(Beginning of Records provided)

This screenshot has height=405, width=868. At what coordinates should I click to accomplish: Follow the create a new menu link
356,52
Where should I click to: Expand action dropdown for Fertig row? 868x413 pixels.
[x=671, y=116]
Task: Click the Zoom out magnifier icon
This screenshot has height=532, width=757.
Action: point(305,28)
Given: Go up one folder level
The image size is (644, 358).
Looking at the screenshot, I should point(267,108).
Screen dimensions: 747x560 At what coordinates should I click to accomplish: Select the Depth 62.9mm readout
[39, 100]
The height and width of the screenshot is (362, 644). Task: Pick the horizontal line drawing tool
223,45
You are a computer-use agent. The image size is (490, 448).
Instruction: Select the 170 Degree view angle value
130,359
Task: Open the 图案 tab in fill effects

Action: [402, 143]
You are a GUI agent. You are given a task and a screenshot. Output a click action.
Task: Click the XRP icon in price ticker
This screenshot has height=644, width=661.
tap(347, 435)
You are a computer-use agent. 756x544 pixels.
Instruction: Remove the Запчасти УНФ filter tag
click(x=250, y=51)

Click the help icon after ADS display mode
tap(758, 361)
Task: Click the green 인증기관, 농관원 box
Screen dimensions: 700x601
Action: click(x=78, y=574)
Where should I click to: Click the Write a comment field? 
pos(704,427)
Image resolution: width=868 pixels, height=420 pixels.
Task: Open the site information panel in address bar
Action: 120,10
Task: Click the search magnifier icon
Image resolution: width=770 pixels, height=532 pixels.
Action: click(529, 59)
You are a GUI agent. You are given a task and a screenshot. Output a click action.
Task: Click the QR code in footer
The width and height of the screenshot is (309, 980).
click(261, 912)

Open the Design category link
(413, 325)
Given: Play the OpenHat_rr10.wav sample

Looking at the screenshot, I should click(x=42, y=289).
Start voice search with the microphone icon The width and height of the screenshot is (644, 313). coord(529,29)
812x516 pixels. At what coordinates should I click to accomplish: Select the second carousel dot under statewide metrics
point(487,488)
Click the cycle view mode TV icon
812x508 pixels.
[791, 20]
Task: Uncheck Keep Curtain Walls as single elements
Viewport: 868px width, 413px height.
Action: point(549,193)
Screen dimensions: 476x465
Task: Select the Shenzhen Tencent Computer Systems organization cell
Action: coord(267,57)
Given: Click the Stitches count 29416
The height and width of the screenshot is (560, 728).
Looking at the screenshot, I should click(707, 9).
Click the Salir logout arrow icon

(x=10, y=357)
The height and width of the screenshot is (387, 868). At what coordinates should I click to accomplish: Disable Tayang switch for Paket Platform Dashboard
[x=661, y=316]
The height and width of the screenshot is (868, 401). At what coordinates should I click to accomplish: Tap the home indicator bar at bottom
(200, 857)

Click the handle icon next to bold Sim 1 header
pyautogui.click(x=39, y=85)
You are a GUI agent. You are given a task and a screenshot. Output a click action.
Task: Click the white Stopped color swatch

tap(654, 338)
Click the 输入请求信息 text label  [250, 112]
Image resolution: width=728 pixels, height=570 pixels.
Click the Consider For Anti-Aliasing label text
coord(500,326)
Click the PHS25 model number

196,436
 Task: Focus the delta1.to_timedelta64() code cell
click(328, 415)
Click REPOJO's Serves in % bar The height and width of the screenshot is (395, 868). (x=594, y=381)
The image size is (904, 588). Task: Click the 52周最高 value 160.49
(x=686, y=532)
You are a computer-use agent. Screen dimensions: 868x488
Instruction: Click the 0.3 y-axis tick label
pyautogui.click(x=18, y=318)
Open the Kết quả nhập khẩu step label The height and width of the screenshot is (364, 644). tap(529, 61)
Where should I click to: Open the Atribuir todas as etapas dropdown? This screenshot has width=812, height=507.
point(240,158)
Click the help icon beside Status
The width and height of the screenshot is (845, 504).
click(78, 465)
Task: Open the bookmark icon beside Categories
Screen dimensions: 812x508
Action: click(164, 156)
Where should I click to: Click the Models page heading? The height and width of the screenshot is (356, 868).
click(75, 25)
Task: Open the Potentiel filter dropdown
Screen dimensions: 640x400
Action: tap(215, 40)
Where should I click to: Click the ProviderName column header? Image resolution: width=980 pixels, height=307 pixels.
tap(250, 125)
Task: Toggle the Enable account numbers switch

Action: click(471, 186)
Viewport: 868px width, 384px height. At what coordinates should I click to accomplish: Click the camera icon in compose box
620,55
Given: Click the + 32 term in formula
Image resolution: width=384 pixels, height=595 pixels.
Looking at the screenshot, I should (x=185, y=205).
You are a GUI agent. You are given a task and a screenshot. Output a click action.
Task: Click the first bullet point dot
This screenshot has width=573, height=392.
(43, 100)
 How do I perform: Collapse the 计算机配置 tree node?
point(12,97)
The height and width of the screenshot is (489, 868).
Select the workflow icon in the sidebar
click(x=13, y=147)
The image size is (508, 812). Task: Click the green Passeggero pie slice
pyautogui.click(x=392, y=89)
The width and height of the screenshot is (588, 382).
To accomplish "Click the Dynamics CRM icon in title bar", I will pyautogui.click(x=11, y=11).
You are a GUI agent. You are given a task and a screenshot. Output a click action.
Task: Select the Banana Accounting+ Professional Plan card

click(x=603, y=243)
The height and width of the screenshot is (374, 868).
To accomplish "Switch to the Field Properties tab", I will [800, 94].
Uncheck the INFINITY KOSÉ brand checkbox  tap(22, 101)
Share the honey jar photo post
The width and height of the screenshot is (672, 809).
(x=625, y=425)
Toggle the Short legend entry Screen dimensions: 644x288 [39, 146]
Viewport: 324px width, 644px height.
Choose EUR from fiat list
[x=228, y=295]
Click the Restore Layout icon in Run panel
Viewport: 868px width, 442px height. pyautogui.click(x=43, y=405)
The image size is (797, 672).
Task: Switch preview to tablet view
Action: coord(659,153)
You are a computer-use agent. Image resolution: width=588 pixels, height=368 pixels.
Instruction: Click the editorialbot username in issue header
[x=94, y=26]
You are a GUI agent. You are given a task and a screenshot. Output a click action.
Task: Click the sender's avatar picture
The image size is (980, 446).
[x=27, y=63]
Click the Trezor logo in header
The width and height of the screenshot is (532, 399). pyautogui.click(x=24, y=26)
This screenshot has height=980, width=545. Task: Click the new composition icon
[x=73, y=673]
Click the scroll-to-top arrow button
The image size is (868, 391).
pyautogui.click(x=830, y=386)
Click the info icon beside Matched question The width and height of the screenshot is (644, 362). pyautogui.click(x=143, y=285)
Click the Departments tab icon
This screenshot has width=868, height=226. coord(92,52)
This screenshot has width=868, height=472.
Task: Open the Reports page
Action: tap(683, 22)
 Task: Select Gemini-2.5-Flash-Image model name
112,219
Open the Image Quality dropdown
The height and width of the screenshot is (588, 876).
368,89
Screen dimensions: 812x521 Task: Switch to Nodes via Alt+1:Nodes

(End of Records provided)

An answer is complete only when it holds every line above containing the string "search".

Task: Click the search magnifier icon
Start voice search with the microphone icon The width and height of the screenshot is (644, 313). coord(529,29)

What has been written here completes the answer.